_TASK INPUTS:_
- Opening Delimiter -

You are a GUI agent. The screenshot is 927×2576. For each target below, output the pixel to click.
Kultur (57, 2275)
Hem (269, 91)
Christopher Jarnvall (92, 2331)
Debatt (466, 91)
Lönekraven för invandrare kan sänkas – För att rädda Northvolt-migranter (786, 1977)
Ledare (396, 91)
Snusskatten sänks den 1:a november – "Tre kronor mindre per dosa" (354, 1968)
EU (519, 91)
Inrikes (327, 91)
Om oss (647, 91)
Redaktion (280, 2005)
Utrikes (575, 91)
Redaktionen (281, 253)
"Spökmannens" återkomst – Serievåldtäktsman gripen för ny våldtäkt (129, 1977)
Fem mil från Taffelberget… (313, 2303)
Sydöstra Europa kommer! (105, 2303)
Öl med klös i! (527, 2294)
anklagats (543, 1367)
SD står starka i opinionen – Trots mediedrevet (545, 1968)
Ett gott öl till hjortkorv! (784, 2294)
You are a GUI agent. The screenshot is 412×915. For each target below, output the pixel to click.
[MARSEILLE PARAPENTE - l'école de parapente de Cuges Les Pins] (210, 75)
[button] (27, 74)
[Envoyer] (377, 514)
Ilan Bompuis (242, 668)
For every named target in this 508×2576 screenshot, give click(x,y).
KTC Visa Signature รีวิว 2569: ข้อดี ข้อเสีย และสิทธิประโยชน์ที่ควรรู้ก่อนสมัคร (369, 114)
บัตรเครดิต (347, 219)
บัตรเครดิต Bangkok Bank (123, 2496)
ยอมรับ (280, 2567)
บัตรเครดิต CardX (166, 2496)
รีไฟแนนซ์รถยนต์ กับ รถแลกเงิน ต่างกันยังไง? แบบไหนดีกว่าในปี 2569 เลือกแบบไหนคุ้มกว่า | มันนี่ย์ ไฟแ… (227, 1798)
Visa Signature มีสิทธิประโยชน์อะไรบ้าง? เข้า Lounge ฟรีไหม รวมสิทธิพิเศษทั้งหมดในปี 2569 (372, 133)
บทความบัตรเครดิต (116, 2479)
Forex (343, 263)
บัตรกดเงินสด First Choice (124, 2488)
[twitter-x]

- Closing Delimiter -

_WHAT YOU ARE ASKED TO DO:_ Filter the data above, keeping only lines that include the string "pixel".

_SOLUTION:_
You are a GUI agent. The screenshot is 927×2576. For each target below, output the pixel to click.
You are a GUI agent. The screenshot is 412×915. For each target below, output the pixel to click.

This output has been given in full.